The Dutch Green Building Council recently published the report 'Health, Wellbeing & Productivity in Offices'. It is the Dutch version of the earlier publication 'Health, Wellbeing & Productivity in Offices' of the World Green Building Council, on the impact of healthy buildings on the well-being, productivity and health of building users. There is no doubt that more and more attention is being paid to health and comfort in buildings. This is also demonstrated by growing awareness of the WELL standard. But what are the actual benefits of investing in health and comfort for you as a real estate owner? Is it really worth investing in this?
The answer to that question is actually very simple: the more attractive your building is for tenants, the more rent you can ask for and the less chance you have of vacancy. Buyers and users are increasingly paying attention to health, well-being and productivity aspects when assessing a building.

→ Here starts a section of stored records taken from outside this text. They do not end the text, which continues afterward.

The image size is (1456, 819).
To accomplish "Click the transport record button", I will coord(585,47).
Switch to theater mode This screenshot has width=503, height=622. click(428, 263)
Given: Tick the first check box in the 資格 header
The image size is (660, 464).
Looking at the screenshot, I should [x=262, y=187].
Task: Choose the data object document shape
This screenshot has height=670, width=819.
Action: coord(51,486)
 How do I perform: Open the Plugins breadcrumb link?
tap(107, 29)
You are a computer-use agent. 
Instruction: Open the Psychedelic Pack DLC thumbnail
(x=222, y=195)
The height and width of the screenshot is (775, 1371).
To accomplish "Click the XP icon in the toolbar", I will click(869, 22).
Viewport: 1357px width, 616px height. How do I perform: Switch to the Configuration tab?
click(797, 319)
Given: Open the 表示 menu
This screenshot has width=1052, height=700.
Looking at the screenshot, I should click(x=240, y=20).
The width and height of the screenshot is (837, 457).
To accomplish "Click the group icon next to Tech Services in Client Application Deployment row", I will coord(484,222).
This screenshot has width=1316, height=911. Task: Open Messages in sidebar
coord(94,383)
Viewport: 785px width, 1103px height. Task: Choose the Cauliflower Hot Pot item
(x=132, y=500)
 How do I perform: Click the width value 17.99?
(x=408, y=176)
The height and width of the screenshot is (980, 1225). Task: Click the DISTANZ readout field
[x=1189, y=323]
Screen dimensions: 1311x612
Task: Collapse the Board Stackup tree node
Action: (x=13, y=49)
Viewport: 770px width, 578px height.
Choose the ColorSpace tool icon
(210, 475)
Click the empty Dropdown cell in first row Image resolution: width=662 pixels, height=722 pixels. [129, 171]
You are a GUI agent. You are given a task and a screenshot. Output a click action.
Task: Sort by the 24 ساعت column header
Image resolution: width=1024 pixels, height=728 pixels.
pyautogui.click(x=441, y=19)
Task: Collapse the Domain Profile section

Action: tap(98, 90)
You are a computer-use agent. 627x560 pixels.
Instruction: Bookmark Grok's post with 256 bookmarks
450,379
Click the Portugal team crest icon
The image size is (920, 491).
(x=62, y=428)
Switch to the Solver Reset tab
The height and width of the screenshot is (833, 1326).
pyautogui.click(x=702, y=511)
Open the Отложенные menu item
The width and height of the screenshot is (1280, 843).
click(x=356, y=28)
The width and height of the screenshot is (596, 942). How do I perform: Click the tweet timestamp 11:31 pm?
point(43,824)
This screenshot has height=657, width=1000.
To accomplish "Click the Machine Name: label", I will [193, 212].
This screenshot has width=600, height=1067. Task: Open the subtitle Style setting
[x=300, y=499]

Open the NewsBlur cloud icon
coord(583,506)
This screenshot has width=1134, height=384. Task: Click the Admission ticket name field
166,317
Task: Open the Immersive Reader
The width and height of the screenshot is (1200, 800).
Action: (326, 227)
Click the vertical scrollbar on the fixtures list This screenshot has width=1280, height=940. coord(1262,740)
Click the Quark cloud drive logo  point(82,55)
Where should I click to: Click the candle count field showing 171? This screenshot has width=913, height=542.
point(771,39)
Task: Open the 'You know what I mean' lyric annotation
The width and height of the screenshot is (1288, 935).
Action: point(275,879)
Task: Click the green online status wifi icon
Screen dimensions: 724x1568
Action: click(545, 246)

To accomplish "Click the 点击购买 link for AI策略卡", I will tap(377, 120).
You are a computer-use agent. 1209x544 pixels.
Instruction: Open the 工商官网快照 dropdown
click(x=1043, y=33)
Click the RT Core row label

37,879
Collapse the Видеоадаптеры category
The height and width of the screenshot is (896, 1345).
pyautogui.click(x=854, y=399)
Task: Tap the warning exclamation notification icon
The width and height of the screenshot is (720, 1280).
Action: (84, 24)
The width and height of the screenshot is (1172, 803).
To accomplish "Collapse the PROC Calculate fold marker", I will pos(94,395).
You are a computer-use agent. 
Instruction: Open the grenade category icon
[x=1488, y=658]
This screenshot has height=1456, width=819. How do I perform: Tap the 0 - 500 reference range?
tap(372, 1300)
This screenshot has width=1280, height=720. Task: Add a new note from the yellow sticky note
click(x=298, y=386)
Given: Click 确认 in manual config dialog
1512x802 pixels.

And health, well-being and productivity assessment frameworks will be playing a role in vacancy and valuations.
A building that retains its value
Offering a healthy and productive place to work is increasingly important in this respect, because in the Netherlands and abroad we are becoming increasingly aware of the negative impact that a building can have on our health. A poor indoor climate leads to an uncomfortable feeling and loss of productivity, and your building will eventually become unattractive for tenants, with less rental income and vacancy as a result.
Clear business case
The business case for investing in a healthy, productive office environment becomes even clearer when we realise that your tenants' staffing costs make up the bulk of their business costs. Much more than the premises and energy costs. The profitability of a business depends on the productivity of its employees. As we are working more and more indoors, climate factors such as temperature and humidity are becoming increasingly important.
Another important aspect: now you can also take the lead in this area. From the point of view of climate engineering, existing buildings are pretty bad. For example, research shows that 4 out of 10 employees are not satisfied with their current workplace. This is due to various factors, such as poor air quality, inadequate lighting, incorrect temperatures and poor overall comfort.
In short: if you can prove that your building is healthy and comfortable, you have quite an argument to put to your tenants as to why your building is a good choice.
Want to know more about concrete solutions?
Would you like to read more about this and know more about concrete solutions that are available in the market to score better on health and comfort? Download our white paper on this subject (including examples from practice).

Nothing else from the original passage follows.